India’s Supreme Court delivered a scathing rebuke to WhatsApp and parent company Meta over the 2021 privacy policy update, warning that failure to protect user data could force the platform out of the country.
Court Issues Ultimatum
A bench led by Chief Justice Surya Kant, including Justices Joymalya Bagchi and Vipul Pancholi, heard appeals against a National Company Law Appellate Tribunal (NCLAT) ruling upholding a ₹213.14 crore penalty from the Competition Commission of India (CCI). The court demanded an affidavit from WhatsApp and Meta affirming no user data sharing, stating, “We will not allow you to share a single word of the personal data… Otherwise, you opt out of the country and withdraw your services.”

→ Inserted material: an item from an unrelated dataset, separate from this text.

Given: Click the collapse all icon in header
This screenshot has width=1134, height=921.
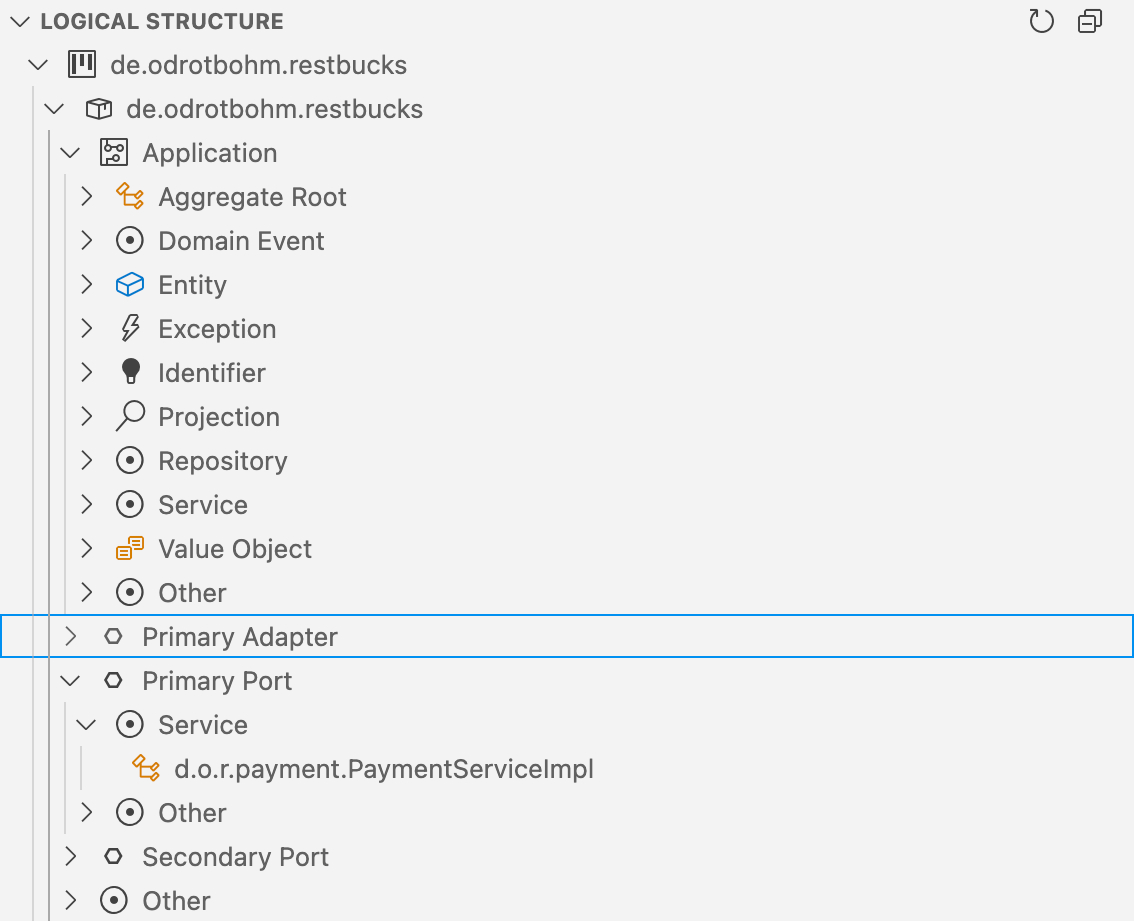Looking at the screenshot, I should [1090, 21].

The bench criticized the policy’s “take it or leave it” consent model as exploitative, likening it to “the agreement between the lion and the lamb,” and called it “a decent way of committing theft of private information.”
Privacy Concerns Highlighted
Justices questioned how ordinary Indians—like “poor vegetable vendors, rickshaw pullers, or rural users”—could comprehend the “cleverly crafted” terms, emphasizing that privacy policies must be accessible to common citizens. The court rejected defenses of end-to-end encryption, focusing on metadata sharing with Meta for advertising and potential future data transfers.
Solicitor General Tushar Mehta noted users become “mere products” through data commercialization, violating Article 21’s right to privacy.
Background and Next Steps
The 2021 policy allowed data sharing with Facebook (now Meta) entities, prompting CCI probes for abuse of dominance in messaging and ad markets. NCLAT upheld the penalty in 2025; Meta deposited it but appealed.
The matter is listed for February 9, 2026, with the Ministry of Electronics and IT impleaded. The court barred penalty withdrawal pending orders.